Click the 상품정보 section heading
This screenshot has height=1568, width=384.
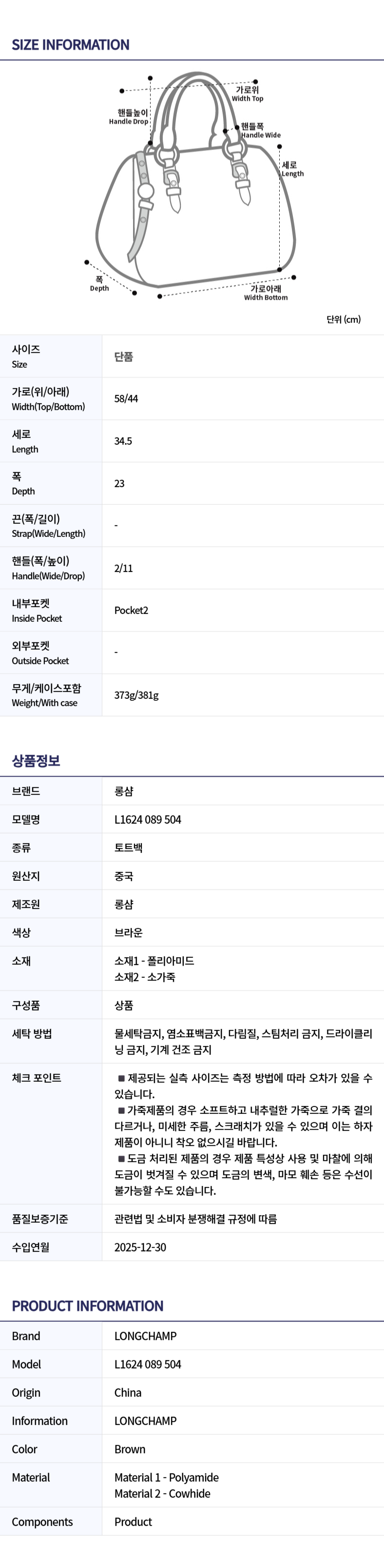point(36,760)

...

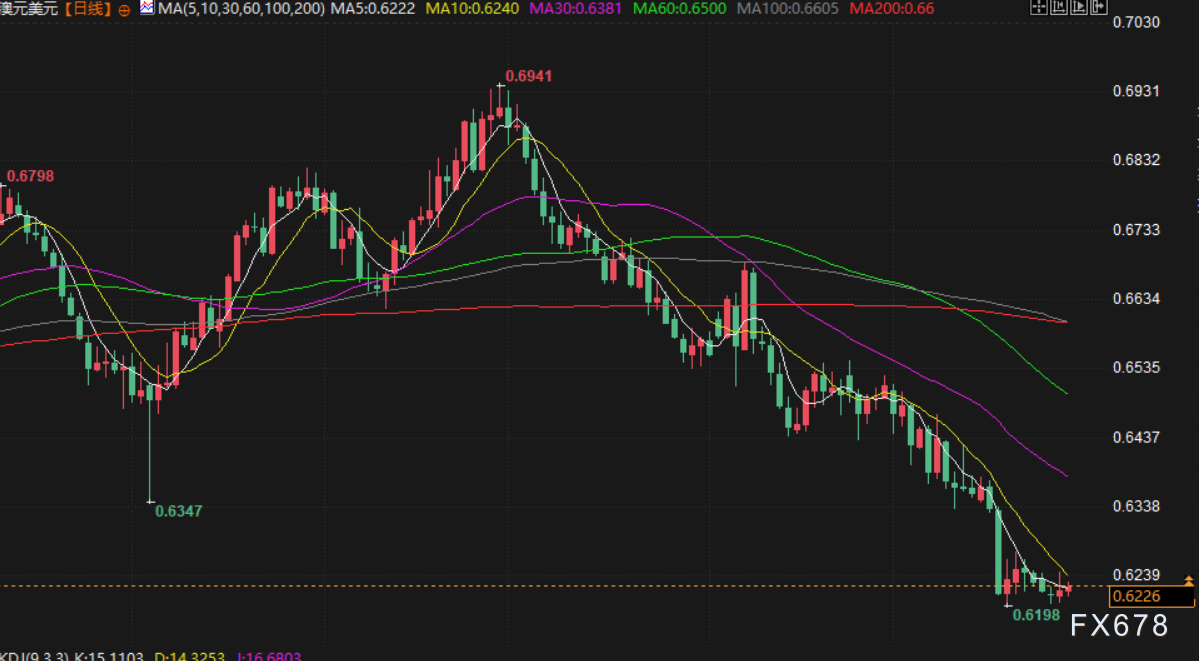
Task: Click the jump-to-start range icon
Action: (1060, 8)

- What is needed:
Render the lines of the items from the line containing "Click the 상품정보 section heading" through the line containing "point(36,760)" as a JSON list of strings, one string per line, with blank lines and the pictures left out.

- Reply to the exercise:
[
  "Click the 상품정보 section heading",
  "This screenshot has height=1568, width=384.",
  "point(36,760)"
]